Ubuntu – Exim says DNS lookup succeded, but also says “host lookup did not complete”

eximUbuntuvagrantvirtualbox

I'm trying to send automatic notification emails to users of my website. Those emails are sent to the users by a custom daemon that sends them via exim 4. Exim's role in this is simply to relay the mail to the mail server associated to the recepients address. All outgoing emails must be relayed. There are no local emails, and no incoming mails.

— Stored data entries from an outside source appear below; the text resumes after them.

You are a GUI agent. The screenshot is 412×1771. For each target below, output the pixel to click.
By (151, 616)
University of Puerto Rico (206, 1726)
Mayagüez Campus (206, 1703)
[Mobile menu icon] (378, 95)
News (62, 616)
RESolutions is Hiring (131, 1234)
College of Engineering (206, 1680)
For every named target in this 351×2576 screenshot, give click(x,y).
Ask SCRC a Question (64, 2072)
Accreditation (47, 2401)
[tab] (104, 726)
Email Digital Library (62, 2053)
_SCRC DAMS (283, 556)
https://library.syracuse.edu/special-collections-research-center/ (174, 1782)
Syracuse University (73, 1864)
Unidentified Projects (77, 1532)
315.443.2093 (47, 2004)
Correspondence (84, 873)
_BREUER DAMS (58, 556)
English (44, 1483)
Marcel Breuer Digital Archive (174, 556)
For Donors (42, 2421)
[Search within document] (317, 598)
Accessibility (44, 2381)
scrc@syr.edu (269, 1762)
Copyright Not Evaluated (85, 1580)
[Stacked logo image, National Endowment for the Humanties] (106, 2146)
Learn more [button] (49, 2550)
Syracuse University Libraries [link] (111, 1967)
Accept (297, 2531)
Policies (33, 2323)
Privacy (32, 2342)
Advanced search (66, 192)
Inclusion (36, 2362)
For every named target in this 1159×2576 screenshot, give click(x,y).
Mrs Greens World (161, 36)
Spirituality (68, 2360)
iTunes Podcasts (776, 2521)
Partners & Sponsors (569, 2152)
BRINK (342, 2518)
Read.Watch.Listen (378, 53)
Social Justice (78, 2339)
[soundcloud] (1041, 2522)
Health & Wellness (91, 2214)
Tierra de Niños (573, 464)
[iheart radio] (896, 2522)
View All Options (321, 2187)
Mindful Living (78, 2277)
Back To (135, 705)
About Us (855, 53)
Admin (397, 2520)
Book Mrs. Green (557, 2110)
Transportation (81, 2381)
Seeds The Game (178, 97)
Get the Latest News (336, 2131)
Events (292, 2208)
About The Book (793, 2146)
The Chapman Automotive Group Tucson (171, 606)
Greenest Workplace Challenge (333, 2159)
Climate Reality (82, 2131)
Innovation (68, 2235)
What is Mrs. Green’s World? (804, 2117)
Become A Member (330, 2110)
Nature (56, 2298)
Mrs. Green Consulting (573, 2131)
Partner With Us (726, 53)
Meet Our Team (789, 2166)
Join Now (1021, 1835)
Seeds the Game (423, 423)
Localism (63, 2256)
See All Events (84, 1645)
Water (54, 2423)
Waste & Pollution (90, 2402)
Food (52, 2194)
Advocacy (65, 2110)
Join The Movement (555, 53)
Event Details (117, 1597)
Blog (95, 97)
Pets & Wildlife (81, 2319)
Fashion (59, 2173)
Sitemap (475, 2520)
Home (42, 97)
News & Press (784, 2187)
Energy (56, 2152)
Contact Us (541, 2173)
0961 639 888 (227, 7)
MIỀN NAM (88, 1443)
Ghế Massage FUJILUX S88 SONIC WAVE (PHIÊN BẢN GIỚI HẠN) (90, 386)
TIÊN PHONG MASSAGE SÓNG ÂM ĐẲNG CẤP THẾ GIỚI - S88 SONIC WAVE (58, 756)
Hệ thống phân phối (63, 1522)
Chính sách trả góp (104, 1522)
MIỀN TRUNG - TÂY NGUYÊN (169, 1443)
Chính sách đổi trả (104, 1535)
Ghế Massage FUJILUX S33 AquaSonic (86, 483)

However, when I try to send emails, my daemon always gets the following response:

com.sun.mail.smtp.SMTPAddressFailedException: 451 Temporary local problem - please try later

In /var/log/exim4/mainlog, I have the following lines

2014-09-09 22:30:50 no host name found for IP address 10.0.2.2
2014-09-09 22:30:50 H=(lotp-lanbox) [10.0.2.2] F=<noreply@mydomain.com> temporarily rejected RCPT <foobar@romandie.com>: host lookup did not complete

(Note that 10.0.2.2 is the IP address of the host on which the sender daemon is installed.)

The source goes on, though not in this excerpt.